といった具合です。既にお読み下さった方は、読み直して頂く必要はありません。よろしくお願いします。




 我々は現在、『ベルウッドコーポレーション』のミタライからもたらされた大手魔力供給会社の案件で、その会社のビルに常駐していた。スケジュールが見直され、開発工程が大幅に変更になった。

 組織図、特にリーダーは全員が変更になり、俺は魔法陣技術の総責任者を担当し、後輩ちゃんは追加機能の開発を担当するグループに参加することになった。後輩ちゃんは俺の助手的なポジションにしても良かったのだが、色々な人と仕事をすることは、それだけでもいい経験になると俺が判断した。

 メンバーにも入れ替えがあり、新規のメンバーの一人に特殊なやつがいた。端的に言えば『かなり浮いている』のだ。


「先輩、見すぎです」


 俺の視線の先には女性がいた。歳は俺と後輩ちゃんのちょうど中間くらいだろう。丹念に化粧がなされており、服装も華やかな色合いでフリルなんかもついている。

 後輩ちゃんはそういった化粧やオシャレと縁遠い。薄化粧でネズミ色の天然の美人だ。しかしその女性は『作られた美人』という印象が強い。

 ここまで自らが女であることを前面に出している魔法使いプログラマを、俺は見たことがない。いや、1人だけ。あれを魔法使いプログラマと呼ぶかどうか疑問だが。


「あー、ちょっと昔の知り合いのことを思い出していた」

「恋人ですか?」

「いや、『敵』かな」

「敵って……。戦争でもあるまいし」

「そういう意味での敵だ。知らなかったか? 俺は元々、兵士だぞ」

「え、じゃあ先輩が『魔導士』だっていうのも……」

「誰から聞いたんだソレ……。ああ、そうだ。戦場での実績で、だな」

「でも戦争があったのなんて、何十年も前の話ですよ?」

「あったんだよ。決して小競こぜり合いとは言えない規模のがな。多くの王国民には知らされてないだけで」


 そんな歴史の表舞台には出ない戦場に、あのひとはいた。

 ごく稀にだが、俺は口が悪いと言われる。あくまでもごく稀にだが。

 しかし、空気を吸って罵声を吐く生き物であるあのひとに比べたら、まだまだ可愛いものだ。

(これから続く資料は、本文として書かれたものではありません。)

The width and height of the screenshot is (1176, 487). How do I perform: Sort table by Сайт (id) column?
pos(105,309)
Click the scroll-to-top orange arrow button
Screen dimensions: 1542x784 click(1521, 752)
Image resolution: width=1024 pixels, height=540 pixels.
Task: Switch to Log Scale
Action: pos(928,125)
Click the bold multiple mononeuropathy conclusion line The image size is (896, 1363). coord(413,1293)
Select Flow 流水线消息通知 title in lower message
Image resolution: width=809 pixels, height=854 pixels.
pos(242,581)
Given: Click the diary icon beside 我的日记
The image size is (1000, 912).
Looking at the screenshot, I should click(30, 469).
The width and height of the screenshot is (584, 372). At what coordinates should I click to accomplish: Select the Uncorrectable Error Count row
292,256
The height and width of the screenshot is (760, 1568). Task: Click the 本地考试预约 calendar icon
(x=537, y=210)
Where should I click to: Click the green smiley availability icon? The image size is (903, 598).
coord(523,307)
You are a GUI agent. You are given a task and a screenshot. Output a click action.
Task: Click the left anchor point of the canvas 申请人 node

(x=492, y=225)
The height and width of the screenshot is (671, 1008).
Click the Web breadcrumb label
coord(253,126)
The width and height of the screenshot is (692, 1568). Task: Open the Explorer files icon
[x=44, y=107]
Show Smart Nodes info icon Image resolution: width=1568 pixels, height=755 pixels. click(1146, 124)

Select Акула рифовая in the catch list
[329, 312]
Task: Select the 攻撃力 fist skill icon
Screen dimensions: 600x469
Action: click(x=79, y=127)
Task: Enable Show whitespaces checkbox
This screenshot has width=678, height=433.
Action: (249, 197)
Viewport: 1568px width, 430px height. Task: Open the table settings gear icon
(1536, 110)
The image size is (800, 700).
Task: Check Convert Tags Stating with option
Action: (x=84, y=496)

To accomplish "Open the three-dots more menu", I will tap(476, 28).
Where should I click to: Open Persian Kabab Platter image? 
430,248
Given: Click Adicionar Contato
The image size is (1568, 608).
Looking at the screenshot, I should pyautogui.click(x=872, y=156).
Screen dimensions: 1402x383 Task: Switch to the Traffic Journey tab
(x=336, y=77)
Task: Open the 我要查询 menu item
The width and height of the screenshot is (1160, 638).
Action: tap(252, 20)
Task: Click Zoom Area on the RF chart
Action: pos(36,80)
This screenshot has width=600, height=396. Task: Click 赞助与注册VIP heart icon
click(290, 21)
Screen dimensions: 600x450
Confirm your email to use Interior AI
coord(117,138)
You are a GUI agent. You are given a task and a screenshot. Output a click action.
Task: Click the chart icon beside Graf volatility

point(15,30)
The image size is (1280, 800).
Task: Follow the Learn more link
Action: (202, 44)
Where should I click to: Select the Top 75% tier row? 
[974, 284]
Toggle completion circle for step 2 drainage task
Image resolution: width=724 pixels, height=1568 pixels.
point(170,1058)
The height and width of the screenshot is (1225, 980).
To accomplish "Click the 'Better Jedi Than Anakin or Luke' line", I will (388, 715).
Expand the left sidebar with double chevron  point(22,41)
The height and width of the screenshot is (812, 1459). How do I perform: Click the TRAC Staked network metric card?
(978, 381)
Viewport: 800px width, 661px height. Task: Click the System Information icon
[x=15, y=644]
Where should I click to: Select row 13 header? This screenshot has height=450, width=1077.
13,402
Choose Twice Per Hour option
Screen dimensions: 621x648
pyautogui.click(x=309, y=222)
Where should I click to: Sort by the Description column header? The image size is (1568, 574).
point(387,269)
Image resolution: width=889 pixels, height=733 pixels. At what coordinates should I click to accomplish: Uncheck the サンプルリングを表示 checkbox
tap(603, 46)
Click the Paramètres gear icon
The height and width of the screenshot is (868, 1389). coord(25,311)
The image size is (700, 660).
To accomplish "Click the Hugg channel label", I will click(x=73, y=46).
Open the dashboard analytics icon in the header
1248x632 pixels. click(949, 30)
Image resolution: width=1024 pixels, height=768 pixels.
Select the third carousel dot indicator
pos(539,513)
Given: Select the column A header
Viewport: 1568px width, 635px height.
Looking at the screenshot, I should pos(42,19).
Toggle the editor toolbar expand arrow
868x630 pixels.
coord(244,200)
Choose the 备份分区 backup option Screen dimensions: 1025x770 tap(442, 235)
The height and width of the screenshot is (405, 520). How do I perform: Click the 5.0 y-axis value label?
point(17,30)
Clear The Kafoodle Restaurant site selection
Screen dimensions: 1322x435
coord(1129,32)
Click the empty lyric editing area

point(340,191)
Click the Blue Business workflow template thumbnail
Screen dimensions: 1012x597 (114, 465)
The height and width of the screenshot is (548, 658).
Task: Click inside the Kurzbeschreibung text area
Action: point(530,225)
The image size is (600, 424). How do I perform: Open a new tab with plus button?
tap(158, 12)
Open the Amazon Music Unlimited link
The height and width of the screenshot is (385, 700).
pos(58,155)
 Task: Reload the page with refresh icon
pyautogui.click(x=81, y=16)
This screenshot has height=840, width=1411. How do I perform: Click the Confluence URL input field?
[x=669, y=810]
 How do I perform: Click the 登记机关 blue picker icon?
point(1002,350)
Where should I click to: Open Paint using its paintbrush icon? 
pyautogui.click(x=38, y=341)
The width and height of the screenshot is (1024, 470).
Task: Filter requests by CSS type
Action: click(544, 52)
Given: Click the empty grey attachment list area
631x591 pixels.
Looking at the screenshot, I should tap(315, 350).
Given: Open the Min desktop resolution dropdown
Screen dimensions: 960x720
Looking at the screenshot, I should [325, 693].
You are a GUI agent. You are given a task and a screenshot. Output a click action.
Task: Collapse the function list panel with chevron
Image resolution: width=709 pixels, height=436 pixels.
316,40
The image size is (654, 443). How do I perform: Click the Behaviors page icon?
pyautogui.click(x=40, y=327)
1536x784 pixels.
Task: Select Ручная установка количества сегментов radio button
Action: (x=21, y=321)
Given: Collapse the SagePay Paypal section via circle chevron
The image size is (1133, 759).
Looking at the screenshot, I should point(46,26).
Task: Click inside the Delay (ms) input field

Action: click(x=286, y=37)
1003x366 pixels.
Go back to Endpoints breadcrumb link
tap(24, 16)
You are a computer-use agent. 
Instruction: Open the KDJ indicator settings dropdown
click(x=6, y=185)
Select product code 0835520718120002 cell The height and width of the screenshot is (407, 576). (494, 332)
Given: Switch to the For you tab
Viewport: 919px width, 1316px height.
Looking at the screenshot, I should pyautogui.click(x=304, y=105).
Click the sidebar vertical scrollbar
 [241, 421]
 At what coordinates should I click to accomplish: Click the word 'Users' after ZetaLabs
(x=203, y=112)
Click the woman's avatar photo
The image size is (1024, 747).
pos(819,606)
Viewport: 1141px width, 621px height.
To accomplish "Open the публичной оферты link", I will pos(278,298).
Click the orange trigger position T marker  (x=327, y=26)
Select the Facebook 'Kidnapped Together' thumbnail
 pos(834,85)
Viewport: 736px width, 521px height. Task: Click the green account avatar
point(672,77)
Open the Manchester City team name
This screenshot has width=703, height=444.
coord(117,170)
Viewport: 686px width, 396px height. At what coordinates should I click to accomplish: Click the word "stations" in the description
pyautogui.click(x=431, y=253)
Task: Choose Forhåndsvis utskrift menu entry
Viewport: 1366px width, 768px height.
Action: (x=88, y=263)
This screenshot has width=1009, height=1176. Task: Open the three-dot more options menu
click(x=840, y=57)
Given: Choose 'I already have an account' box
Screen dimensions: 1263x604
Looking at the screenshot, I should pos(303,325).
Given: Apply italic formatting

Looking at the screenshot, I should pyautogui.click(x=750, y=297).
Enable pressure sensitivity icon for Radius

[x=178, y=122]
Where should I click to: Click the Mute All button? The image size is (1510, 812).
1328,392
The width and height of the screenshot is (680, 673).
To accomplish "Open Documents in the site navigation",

 あのひとは少し厚めの唇に真っ赤な口紅を塗り、その口で暴言を吐く。


「ナンセンス!」

「ロジカルに考えな!」


 そんな言葉が口癖の人だった。


 俺が初めて魔法を使ったのは、6歳だったか、7歳だったか、まあそのくらいの頃だ。

 戦災孤児であった俺は、小さな村の、孤児院を兼ねている教会で世話になっていた。

 その村に旅の魔法使いがやってきたのだ。

 年老いた男だった。伸びた背筋と思慮深さを感じさせる眼差しが印象に残る。

 今考えても奇特なその老人は、魔法の対価として軒下を借り粗末な食事を得ながら、大陸を横断している途中とのことだった。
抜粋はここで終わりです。